It's a long read so I apologise. I don't know what else to do and I don't even know why I'm saying all this, but I have no friends and family or any support network to tell about this and I'm dying inside. I cant cope.
I have OCD and my main theme is my health, or dying. Lately, I've begun obsessing and constantly worrying about dying. I'm terrified I'll die suddenly, or my heart will just stop, I'm scared to go out, scared to drive, scared to do anything, I'm scared to be home alone in case my heart stops and no one is around to try and save me. I'm scared to sleep in case I don't wake up.
I have visions and mental images of myself being dead. In a coffin. In hospital. It terrifies me. They are clear pictures iny mind. I have sudden thoughts that one day I will die and cease to exist. And I can't comprehend the idea of not being alive. It makes my blood run cold, my stomach drops, my heart races, I feel sick. This is a daily thing, all day every day.
I have a young son with special needs. The thought of me dying and not being here for him also makes me scared and anxious. It's not a fleeting thought. It's constant. I'm too scared to take medications in case they harm me or cause me fatal health problems. I don't try new foods, in case I'm allergic and I die. I dont go new places alone because I'm scared. I can't wait to put my son to bed at night because if he is tucked in bed, he is safe. I worry that if something happens to me, he will die too because who will take care of him. I'm scared when I bathe him, in case my heart stops and he will drown. If I die, he will be alone and hungry and starve to death. I spend my days just crying and feeling sick.

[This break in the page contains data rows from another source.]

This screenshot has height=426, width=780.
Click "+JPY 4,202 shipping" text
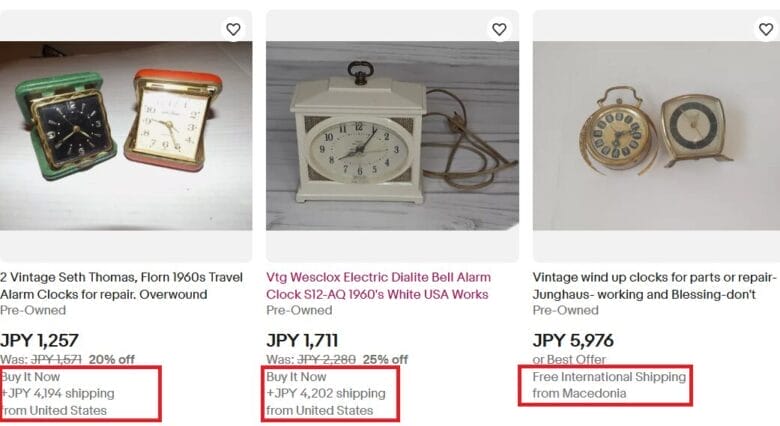coord(326,393)
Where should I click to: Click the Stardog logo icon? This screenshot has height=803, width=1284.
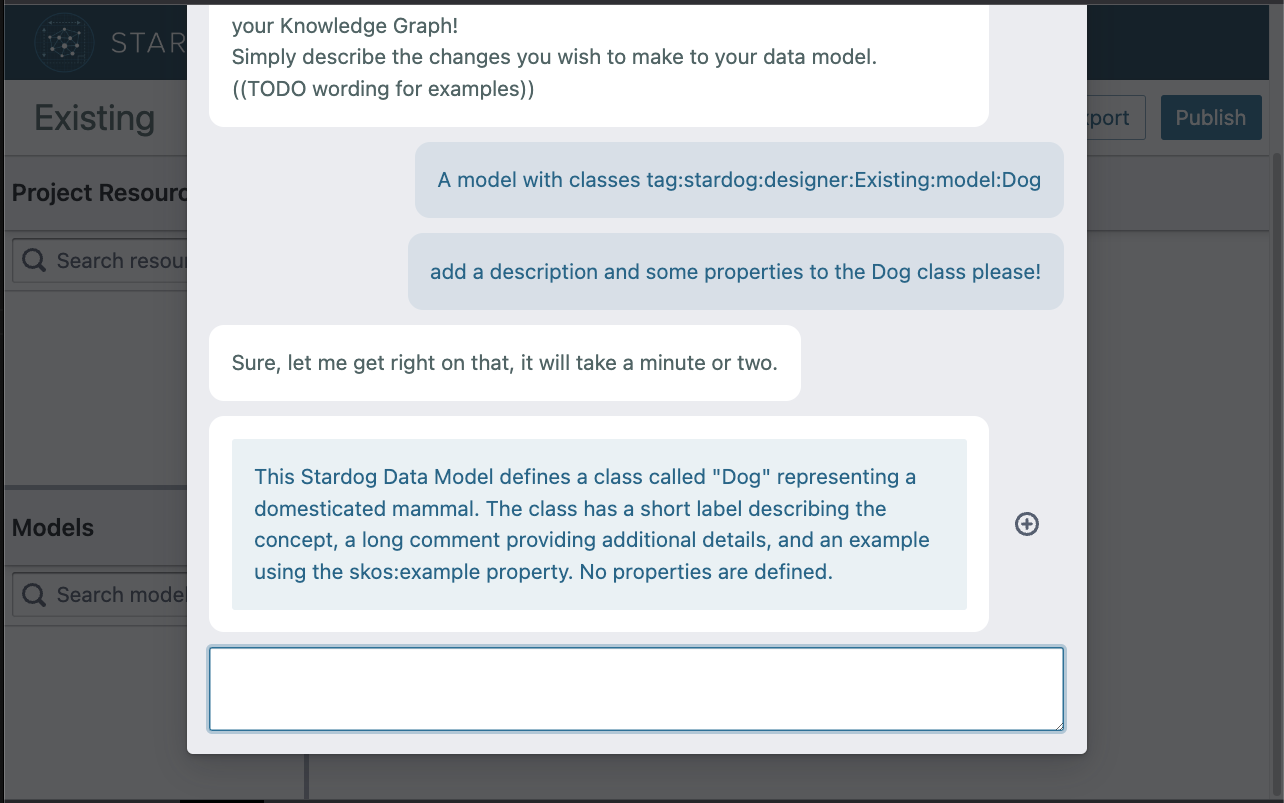[65, 42]
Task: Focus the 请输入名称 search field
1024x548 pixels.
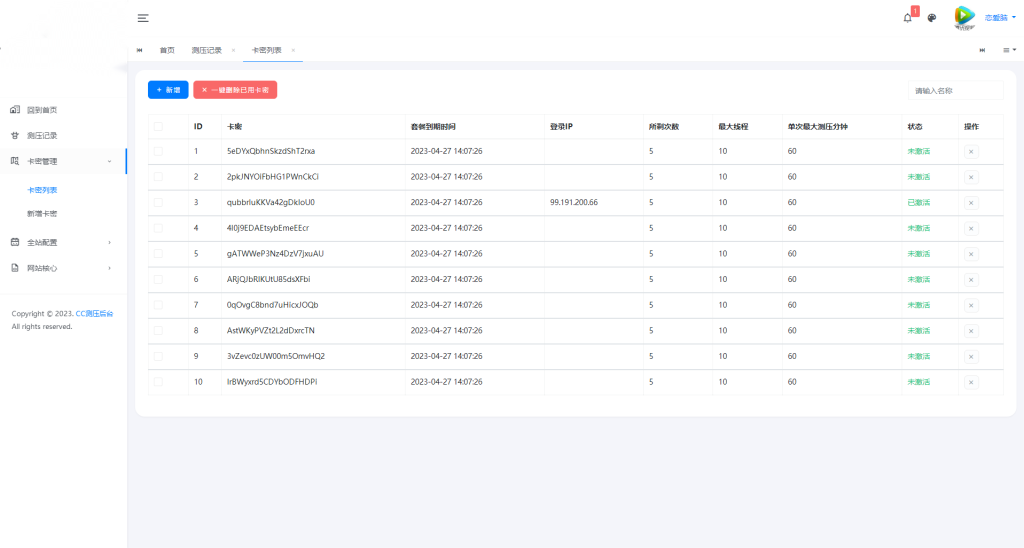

I'm very overweight. I know this increases my risk of dying suddenly. If I'm not worrying about my heart stopping, I'm worrying about a brain aneurysm or a blood clot, any sudden death, and it's the actual dying and nothingness that terrifies me.
Sorry this is long. I just don't know where to put all this. Ive and CBT and it just doesn't work. I'm so terrified all of the time. I don't know how to cope anymore. I cannot make this go away. Sometimes I wonder if I need to be sent to a mental hospital or something.